Records from a collection:
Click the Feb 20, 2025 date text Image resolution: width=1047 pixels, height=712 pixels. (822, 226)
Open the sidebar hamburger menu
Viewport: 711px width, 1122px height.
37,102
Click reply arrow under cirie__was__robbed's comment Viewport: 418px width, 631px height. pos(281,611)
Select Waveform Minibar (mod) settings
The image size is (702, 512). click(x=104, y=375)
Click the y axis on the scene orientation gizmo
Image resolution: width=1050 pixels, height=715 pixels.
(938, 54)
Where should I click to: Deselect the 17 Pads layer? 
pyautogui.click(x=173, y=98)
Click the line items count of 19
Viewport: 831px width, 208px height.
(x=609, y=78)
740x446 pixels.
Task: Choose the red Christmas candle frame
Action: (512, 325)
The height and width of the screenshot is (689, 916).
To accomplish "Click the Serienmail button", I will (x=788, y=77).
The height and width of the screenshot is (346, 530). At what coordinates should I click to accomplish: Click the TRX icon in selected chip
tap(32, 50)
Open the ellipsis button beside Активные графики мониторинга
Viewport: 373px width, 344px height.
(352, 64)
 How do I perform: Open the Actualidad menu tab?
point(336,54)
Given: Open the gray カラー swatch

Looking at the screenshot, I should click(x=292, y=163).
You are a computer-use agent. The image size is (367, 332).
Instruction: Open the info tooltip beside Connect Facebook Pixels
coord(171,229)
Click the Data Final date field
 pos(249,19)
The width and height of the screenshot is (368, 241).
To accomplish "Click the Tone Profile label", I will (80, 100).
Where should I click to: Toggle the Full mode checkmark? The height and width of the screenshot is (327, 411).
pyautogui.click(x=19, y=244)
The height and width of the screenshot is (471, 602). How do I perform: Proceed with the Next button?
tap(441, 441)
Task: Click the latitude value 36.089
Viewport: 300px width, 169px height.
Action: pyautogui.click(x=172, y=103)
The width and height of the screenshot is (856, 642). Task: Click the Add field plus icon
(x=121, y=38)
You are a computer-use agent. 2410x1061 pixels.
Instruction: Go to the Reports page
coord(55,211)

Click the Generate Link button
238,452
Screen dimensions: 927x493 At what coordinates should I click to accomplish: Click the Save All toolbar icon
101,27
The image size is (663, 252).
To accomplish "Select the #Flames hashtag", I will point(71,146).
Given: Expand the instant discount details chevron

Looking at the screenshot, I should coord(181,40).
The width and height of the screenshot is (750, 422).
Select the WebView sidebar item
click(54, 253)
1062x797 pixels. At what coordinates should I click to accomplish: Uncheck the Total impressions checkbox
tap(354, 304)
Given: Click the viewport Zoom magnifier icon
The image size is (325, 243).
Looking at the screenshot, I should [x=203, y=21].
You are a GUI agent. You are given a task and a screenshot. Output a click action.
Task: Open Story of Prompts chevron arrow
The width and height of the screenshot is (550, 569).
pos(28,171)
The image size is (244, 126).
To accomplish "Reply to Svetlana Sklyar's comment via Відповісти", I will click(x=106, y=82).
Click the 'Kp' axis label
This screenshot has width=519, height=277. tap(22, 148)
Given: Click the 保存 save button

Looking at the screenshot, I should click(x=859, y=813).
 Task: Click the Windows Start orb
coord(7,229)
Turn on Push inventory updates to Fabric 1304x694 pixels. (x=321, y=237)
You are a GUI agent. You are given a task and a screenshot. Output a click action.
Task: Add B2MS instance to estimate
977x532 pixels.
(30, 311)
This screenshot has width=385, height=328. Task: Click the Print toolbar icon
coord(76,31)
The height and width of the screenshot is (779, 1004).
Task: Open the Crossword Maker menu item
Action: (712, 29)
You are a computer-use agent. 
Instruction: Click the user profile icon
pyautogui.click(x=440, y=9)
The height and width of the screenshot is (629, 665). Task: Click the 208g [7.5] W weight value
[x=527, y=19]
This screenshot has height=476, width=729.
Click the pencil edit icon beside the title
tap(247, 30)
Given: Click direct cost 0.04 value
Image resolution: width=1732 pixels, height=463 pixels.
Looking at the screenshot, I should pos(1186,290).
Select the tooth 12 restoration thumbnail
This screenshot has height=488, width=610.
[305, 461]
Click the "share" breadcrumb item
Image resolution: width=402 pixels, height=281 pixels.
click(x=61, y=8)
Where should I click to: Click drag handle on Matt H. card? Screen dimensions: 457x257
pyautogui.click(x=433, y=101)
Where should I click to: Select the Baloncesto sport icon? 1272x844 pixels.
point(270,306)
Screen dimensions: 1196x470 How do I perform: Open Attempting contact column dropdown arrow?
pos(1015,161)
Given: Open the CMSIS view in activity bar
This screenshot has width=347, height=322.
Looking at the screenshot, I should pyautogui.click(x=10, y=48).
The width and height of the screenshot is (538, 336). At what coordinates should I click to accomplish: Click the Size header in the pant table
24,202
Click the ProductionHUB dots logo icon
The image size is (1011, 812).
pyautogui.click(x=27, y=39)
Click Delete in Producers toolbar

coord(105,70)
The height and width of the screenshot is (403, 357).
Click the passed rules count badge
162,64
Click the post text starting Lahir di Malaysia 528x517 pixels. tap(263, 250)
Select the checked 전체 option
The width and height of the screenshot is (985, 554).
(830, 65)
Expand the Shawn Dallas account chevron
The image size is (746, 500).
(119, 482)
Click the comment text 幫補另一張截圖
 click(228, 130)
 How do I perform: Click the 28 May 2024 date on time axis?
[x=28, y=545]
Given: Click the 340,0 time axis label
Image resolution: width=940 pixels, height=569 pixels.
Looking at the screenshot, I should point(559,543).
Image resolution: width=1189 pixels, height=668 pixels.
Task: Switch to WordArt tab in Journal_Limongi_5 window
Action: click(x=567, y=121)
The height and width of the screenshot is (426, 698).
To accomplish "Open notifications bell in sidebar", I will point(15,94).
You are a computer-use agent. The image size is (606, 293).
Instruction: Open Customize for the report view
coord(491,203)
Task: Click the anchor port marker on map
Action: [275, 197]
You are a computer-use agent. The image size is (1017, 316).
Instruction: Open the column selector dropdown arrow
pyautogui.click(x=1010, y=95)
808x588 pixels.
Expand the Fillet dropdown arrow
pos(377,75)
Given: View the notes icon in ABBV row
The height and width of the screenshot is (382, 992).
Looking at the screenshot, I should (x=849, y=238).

• _TASK REQUIREMENTS_
Among the entries above, the line containing "The width and height of the screenshot is (538, 336).", the line containing "Click the ProductionHUB dots logo icon", and all lines between them are to be restated word for word; nothing else belongs in the reply.

• _TASK ANSWER_
The width and height of the screenshot is (538, 336). At what coordinates should I click to accomplish: Click the Size header in the pant table
24,202
Click the ProductionHUB dots logo icon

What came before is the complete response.